In addition, the transfer unit has two transport rails arranged in a second press area which follow the gripper rails in the transport direction and are arranged at a distance in parallel to one another, as well as second driving devices. The driving devices provide for movement of the transport rails at a constant distance from one another in a direction which is situated at a right angle to the transport direction as well as in the transport direction. The gripper rails carry traverses which are arranged transverse to the transport direction and are provided with gripper devices.
Accordingly, the press is provided with a transfer device which contains two transfer systems which operate essentially independently of one another. The first transfer system is formed by the two gripper rails which are arranged in a first press area and are arranged essentially parallel to one another and parallel to the transport direction. These gripper rails can also be moved by the respective driving devices in the longitudinal direction, which corresponds to the actual transport movement, as well as in the lateral direction. That is, they are moved toward and away from one another as well as in the vertical direction, in which case they are moved with a constant spacing perpendicularly to the transport direction. The last-mentioned movement is normally a lifting and lowering movement which takes place in the vertical direction. This movement is used for lifting workpieces out of corresponding bottom dies and for inserting them therein. The lateral moving component is used for the opening and closing, whereby the gripper devices carried by the gripper rails are engaged with the workpiece during the closing and are separated from the workpiece during the opening. The transport movement therefore takes place with mutually approached gripper rails while the return movement takes place with gripper rails which are away from one another.

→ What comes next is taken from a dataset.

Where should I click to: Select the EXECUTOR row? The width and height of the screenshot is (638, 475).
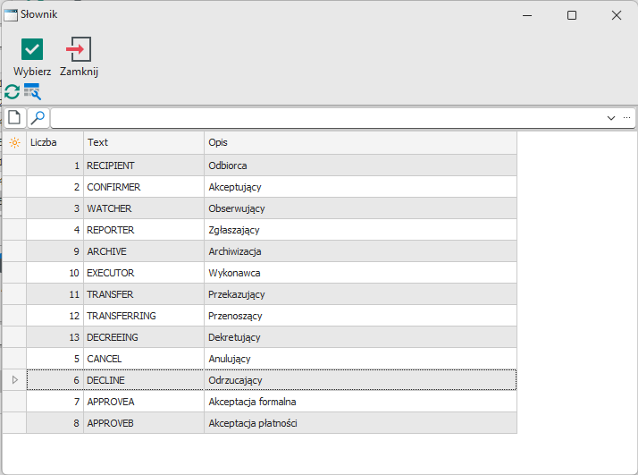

This section of the transfer system is used mainly for the transport of the workpieces through press stations in which the outer contour of the workpiece is still largely similar to the metal sheet originally introduced into the press. In particular, it is important that the dimension transverse to the transport direction, that is, the width of the workpiece and therefore the outer edges of the pertaining bottom dies in this area, are not very far away from one another.
Instead of the gripper rails, transport rails are arranged in the second press area which are connected with one another by traverses. The traverses carry gripper devices, such as suction devices, suction spiders, or the like. The transport rails are equipped with driving devices which can provide these with a lifting and lowering movement as well as with an advancing movement. During the normal operation of the press, the distance of the transport rails with respect to one another does not change.
The section of the transfer system formed by the transport rails extends through a press area in which bottom dies are required, that is, sliding tables of a larger width or of a larger lateral spacing of the outer edges with respect to one another. Such bottom dies or sliding tables are particularly arranged in press areas in which cutting stations are provided or which follow cutting stations. If several workpieces are cut off a sheet metal plate which are to be moved in a timed manner in parallel to one another through press stations which follow, the required total width of the press can be reduced in comparison to an operation with a pure three-axis transfer. The workpieces are gripped, for example, from above by the gripper devices fastened on the traverses so that no space is required for gripping devices operating from the side or for gripper rails moving sideways. In this area, the bottom dies and the sliding tables can therefore fully utilize the available width in the press.
In contrast, in the first press area, the length available in the transport direction is utilized in an optimal manner. Because of the possible lateral access of the gripper devices to the workpieces, no longitudinal sections between the press stations are required which are used as waiting positions for any gripper devices.
The transfer unit comprising a three-axis transfer system and a transfer system with traverses permits, for a given machining sequence, the construction of a very compact press with an overall rectangular plan form in the case of which the width measured transversely to the transport direction as well as the length measured along the transport direction are minimized. Therefore, because of its dimensions, the press with the above-mentioned transport system can be produced in a compact manner at reasonable cost.
The driving devices are advantageously configured such that the gripper rails and the transport rails can be moved independently of one another. As a result, the return movement of the three-axis transfer which is formed by the gripper rails can take place when the transport rails which form a two-axis transfer are in the parked position.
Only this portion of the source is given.